The 9

The pain crowded me out of my head. No room for anything else.

It was a 9

I would say a 10 but I reserve that for the worst pain I have ever experienced.

This was just a smidgen below that.

What do you even do when a migraine is beyond acute?

When a triptan fails?

When you know there is just no point in going to the ER. Besides that, what a horrible experience it is anyway. Not to even get treatment in the end of the horrible experience. No thank you.

But now two days of horrific pain and I wonder what do you do? I often wonder this when I get to that high 9. That frantic edge of pain. That I wish i could cry, but that would make it worse. That I wish I could distract myself, but my brain is too crowded with pain.

I have to work tomorrow. I can’t miss another day. I am not sure I can function with this pain. I dearly hope I manage to get rid of it tonight. I am so dizzy with it. I mean that literally, I am quite dizzy with it. So out of focus as well, maybe because of the dizzy spells. Or just the pain levels. And the damn ringing in my ears is driving me to distraction.

I often talk about function through the pain. Wearing a facade and stoically getting through the day. That is 7 and 8ers. When you breach that pain threshold of tolerable to intolerable, from bearable to unbearable, from half-functional to non-functional… that is different. Thar is what people never get. How you can be ‘functional’ one day and not the next. Fact is we fake it real well. The pain is difficult to tolerate, best case scenario, but we do it, because we must. We must, we must. That is life. Worst case scenario, and it goes beyond our capacity to pretend to function with.

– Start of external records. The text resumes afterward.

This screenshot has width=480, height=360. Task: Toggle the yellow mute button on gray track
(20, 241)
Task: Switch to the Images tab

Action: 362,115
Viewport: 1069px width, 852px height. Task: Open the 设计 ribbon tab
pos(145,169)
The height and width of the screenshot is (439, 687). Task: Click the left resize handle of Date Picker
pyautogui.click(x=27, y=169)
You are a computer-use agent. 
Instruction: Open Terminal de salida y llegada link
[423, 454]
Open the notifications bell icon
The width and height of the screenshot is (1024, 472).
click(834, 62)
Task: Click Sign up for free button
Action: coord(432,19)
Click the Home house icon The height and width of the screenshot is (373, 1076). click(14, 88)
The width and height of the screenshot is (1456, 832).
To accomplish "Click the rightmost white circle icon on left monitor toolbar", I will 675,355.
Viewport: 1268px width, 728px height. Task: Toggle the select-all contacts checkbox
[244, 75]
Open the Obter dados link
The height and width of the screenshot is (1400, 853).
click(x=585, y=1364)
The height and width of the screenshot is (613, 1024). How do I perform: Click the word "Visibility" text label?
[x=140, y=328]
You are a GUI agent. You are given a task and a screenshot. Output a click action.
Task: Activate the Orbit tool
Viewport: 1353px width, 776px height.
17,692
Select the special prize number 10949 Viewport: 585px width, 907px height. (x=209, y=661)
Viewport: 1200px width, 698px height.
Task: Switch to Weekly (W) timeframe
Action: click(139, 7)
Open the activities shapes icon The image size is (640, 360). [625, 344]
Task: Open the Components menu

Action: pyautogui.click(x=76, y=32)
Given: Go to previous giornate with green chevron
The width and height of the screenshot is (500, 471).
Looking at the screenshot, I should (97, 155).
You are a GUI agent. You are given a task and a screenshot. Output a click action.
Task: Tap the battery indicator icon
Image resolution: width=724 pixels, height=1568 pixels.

It is when I fight my moods the most as well. My mood suffers when I have to fight this intolerable pain, with no capacity to distract myself, often sleep deprived. It was why I was diagnosed with depression related to chronic pain. High pain, depressed. It in fact, used to plummet like a rock into a deep, dark, dangerous depression. However, now I am on Abilify which prevents the severe crashes. But still with high pain, high suffering, and my mood drops. I am just a big ball of pain wondering why I have to exist like this. Why i will have to work like this tomorrow. And will feel guilty if I cannot.

Makes you wonder about the 10? Well, it is mindless. Right now I am frantic in pain. With a 10 I am desperate. Incoherent. Cannot move an inch without increasing the pain exponentially. Lost to it. Only a specific migraine gets me into that state and it only happens once in a while. I can’t even describe it the pain is so intense. Only that movement is agony.

Status migraines, acute migraines lasting more than three days, are also 9s. Generally high 9s. But 9s. You are supposed to go to the ER for them because they increase risk factors and can be dangerous… and they are horrifically painful because without treatment they can last weeks, months… just going and going and going. You can get dehydrated and sleep deprived. You blood pressure can spike dangerously. I still refuse to go, even if this beast goes status. The hospital here, has no idea what I mean when I say that. I often wanted to tell them to Google it. They never aborted it. (Well once by happen-chance I had a good doctor and could at the time take DHE and that aborted one) Never properly treated it. But the bad taste left in my mouth after poor care for migraines, and other things, had me refusing to go there for anything. I ended up with nerve damage from a status migraine… but really, I would have anyway, since I would have left the ER with the status migraine. So if you have a good ER, you should go. They are in fact dangerous. No one should have to suffer that pain for weeks on end. Case in pain, status migraines caused my suicide attempts. They torment you, the pain of it.

Yes, indeed, the 9… not able to be endured long at All. Two days and I am exhausted by it. I really can’t do a third.